For hours or days hatred sustains us. Hatred of self. Each other. The inadequacy of our bodies. The forsaken land we vowed to cross, a ground that consumes our very souls.
Maybe we approached the journey all wrong from the very start, gulping in its challenge in one gigantic breath, like diving headfirst off a cliff into some mirrored pool of unknown depth. It was bound to be a great adventure, we argued, a chance to prove something to ourselves-especially to those who vowed it couldn't be done. But any Western sense of toughing things out, of muscling our way across a land as complex as utter darkness, soon fell by the wayside like exhausted matchsticks.
Survival has somehow become mysteriously linked with the uneasy idea of letting go. Perhaps it always has been. But leaps of faith have never given me much personal comfort. Still, this is Tibet, it's unsettling, yet reassuring.

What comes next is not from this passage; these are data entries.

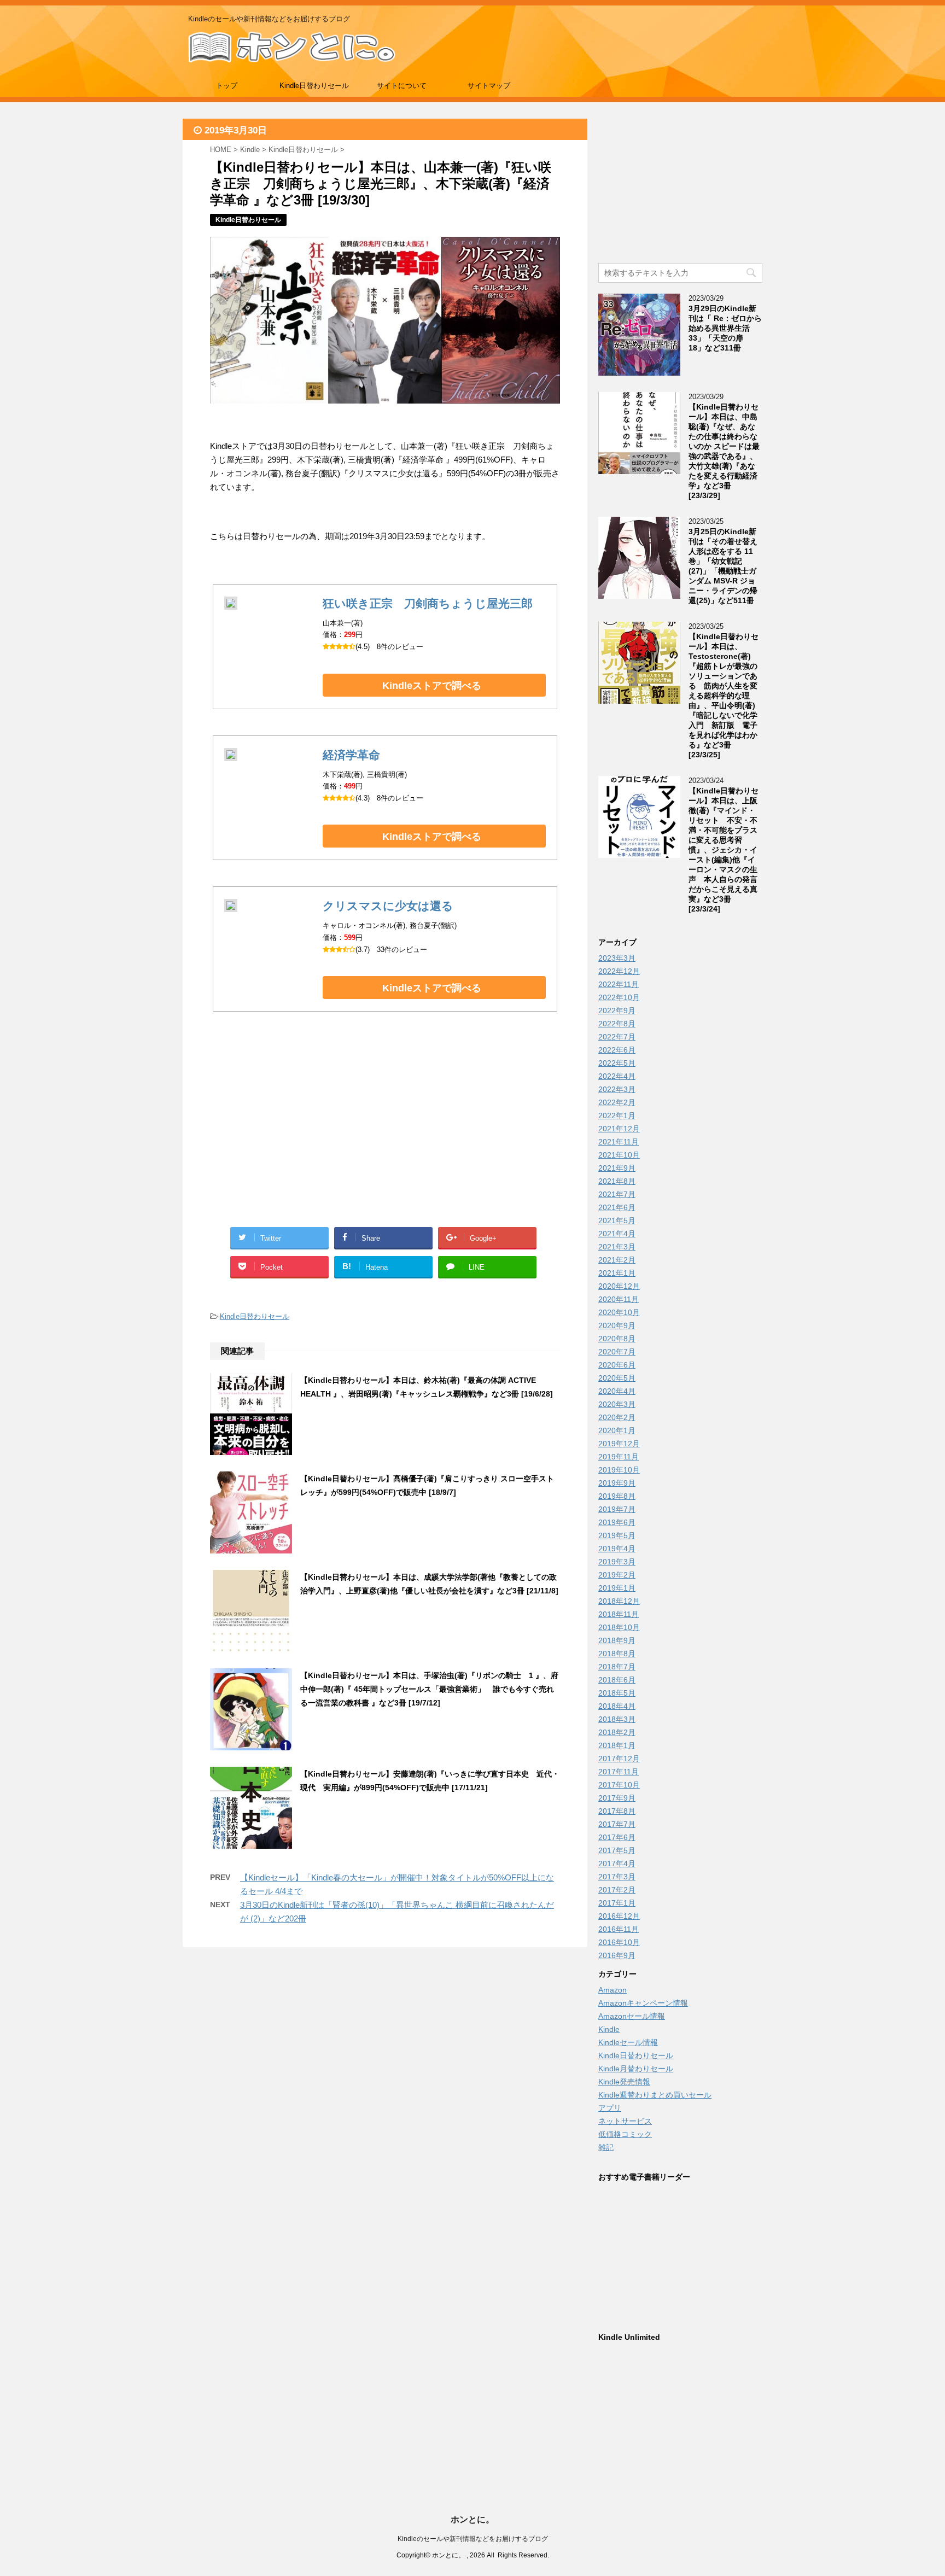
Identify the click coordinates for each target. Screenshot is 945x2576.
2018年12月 (619, 1601)
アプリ (609, 2108)
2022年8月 (616, 1023)
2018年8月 (616, 1653)
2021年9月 (616, 1168)
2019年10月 (619, 1469)
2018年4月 (616, 1706)
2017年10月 (619, 1784)
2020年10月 (619, 1312)
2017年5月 (616, 1850)
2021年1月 (616, 1273)
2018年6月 (616, 1679)
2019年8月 (616, 1496)
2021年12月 (619, 1128)
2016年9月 (616, 1955)
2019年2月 (616, 1574)
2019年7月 (616, 1509)
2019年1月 (616, 1588)
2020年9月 (616, 1325)
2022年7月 (616, 1036)
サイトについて (402, 85)
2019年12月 (619, 1443)
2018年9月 (616, 1640)
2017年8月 (616, 1811)
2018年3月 (616, 1719)
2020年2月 (616, 1417)
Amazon (612, 1989)
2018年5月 (616, 1693)
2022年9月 (616, 1010)
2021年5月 (616, 1220)
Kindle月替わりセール (635, 2068)
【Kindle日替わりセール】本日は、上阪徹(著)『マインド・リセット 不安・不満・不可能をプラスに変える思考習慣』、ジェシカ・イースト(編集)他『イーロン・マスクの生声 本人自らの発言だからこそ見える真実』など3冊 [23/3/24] (724, 849)
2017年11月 (618, 1771)
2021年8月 (616, 1181)
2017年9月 (616, 1798)
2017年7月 (616, 1824)
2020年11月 (618, 1299)
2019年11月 (618, 1456)
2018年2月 (616, 1732)
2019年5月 (616, 1535)
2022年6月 (616, 1049)
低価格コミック (625, 2134)
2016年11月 (618, 1929)
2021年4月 (616, 1233)
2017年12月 (619, 1758)
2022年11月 (618, 984)
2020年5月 (616, 1378)
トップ (226, 85)
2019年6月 (616, 1522)
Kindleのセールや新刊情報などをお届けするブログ (473, 2539)
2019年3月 (616, 1561)
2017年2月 (616, 1889)
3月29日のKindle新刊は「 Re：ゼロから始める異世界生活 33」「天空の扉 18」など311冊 (725, 328)
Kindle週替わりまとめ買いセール (654, 2094)
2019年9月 (616, 1483)
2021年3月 (616, 1246)
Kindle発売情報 (624, 2081)
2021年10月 (619, 1154)
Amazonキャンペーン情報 (643, 2003)
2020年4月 (616, 1391)
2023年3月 (616, 958)
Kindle (609, 2029)
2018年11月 (618, 1614)
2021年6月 (616, 1207)
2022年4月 (616, 1076)
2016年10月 (619, 1942)
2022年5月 (616, 1063)
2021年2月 (616, 1259)
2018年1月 (616, 1745)
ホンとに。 (472, 2519)
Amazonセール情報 (631, 2016)
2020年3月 (616, 1404)
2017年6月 (616, 1837)
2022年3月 (616, 1089)
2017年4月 (616, 1863)
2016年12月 (619, 1916)
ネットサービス (625, 2121)
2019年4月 (616, 1548)
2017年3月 (616, 1876)
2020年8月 (616, 1338)
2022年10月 (619, 997)
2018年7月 (616, 1666)
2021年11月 (618, 1141)
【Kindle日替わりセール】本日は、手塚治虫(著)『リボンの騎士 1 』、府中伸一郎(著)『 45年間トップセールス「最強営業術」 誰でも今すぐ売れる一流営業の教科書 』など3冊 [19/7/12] (429, 1689)
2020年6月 (616, 1364)
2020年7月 (616, 1351)
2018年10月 (619, 1627)
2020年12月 (619, 1286)
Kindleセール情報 (628, 2042)
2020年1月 (616, 1430)
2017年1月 (616, 1903)
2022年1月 (616, 1115)
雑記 (606, 2147)
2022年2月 (616, 1102)
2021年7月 (616, 1194)
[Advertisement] (297, 1132)
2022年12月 (619, 971)
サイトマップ (489, 85)
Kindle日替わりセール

When life is bleakest, magic appears, tenuous at first. It's a strange, exhilarating force, a peace. Obstacles vanish and hurdles disappear. We find water where there is none. Someone arrives out of nowhere offering shelter. Another shares his meager food. Another, his love.
At those moments we have a gnawing suspicion that there is something more to our thousand-kilometer trek, something more than just two weary travelers tracing an ancient pilgrim's path from Lhasa to Kathmandu across the Himalayas.
And that sense of greater purpose, more than any personal tenacity or courage, ultimately keeps us moving.